### EXERCISE GOAL
Check every line below for the string "will". Copy the ones that have it.

### EXTRACTED INFORMATION
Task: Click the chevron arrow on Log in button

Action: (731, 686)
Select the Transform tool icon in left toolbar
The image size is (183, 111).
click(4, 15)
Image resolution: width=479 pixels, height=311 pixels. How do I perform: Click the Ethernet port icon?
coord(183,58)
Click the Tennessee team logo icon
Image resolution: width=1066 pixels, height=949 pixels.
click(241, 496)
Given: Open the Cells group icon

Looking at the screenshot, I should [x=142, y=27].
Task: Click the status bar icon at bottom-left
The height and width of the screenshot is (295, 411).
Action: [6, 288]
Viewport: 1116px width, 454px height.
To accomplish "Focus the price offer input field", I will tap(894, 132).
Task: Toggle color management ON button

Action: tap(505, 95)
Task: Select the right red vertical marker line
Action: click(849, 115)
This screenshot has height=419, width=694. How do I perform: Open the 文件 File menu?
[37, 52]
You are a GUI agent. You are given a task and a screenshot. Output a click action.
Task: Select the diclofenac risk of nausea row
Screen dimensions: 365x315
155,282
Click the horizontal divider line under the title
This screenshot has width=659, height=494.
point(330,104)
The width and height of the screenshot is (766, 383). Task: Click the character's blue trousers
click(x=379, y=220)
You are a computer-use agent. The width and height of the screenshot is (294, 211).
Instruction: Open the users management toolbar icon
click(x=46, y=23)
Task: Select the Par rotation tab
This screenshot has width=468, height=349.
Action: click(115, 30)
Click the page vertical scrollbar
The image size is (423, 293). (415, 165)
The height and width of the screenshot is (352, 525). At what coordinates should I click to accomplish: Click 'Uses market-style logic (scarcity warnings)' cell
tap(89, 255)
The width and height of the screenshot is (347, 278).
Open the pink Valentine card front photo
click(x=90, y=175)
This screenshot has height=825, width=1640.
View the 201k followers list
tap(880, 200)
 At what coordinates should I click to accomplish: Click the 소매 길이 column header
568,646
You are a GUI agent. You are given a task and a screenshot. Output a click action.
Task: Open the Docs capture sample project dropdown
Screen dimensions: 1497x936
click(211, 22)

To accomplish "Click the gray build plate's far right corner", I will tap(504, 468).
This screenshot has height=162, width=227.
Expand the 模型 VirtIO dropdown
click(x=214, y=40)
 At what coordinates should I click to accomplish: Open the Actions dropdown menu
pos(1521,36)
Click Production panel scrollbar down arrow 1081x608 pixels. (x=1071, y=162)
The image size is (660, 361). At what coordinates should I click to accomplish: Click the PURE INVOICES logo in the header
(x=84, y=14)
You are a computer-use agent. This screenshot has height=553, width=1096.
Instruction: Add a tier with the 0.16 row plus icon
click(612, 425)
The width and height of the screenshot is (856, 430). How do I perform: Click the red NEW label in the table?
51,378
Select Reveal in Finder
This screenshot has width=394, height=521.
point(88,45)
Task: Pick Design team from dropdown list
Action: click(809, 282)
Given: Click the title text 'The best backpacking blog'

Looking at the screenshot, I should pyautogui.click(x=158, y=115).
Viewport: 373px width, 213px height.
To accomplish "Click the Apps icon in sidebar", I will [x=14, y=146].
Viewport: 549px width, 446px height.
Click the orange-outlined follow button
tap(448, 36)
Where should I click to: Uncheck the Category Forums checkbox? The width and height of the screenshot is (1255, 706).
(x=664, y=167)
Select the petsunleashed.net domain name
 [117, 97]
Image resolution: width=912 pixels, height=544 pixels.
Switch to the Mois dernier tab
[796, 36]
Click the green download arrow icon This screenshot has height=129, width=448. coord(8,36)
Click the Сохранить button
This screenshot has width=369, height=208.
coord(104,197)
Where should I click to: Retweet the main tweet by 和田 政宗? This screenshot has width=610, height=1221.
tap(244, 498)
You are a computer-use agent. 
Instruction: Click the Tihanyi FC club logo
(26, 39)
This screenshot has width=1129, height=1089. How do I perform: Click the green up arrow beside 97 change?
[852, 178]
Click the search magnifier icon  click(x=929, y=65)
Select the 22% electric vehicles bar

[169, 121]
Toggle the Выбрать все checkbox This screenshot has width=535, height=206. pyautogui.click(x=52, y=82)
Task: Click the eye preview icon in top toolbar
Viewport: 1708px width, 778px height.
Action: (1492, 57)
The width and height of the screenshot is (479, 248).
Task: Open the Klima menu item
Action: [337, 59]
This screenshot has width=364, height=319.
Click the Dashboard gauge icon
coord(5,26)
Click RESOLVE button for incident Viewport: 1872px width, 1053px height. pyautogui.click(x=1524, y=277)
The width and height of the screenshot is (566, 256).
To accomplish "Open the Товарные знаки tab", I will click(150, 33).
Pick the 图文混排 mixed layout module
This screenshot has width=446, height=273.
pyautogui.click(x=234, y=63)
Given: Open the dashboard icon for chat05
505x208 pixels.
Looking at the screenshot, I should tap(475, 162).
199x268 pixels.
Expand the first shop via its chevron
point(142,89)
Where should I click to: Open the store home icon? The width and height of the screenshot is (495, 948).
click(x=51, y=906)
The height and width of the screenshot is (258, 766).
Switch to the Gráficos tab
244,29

### WORKED SOLUTION
To accomplish "Focus the price offer input field", I will tap(894, 132).
To accomplish "Click the gray build plate's far right corner", I will tap(504, 468).
To accomplish "Click the Apps icon in sidebar", I will [x=14, y=146].
To accomplish "Open the Товарные знаки tab", I will click(150, 33).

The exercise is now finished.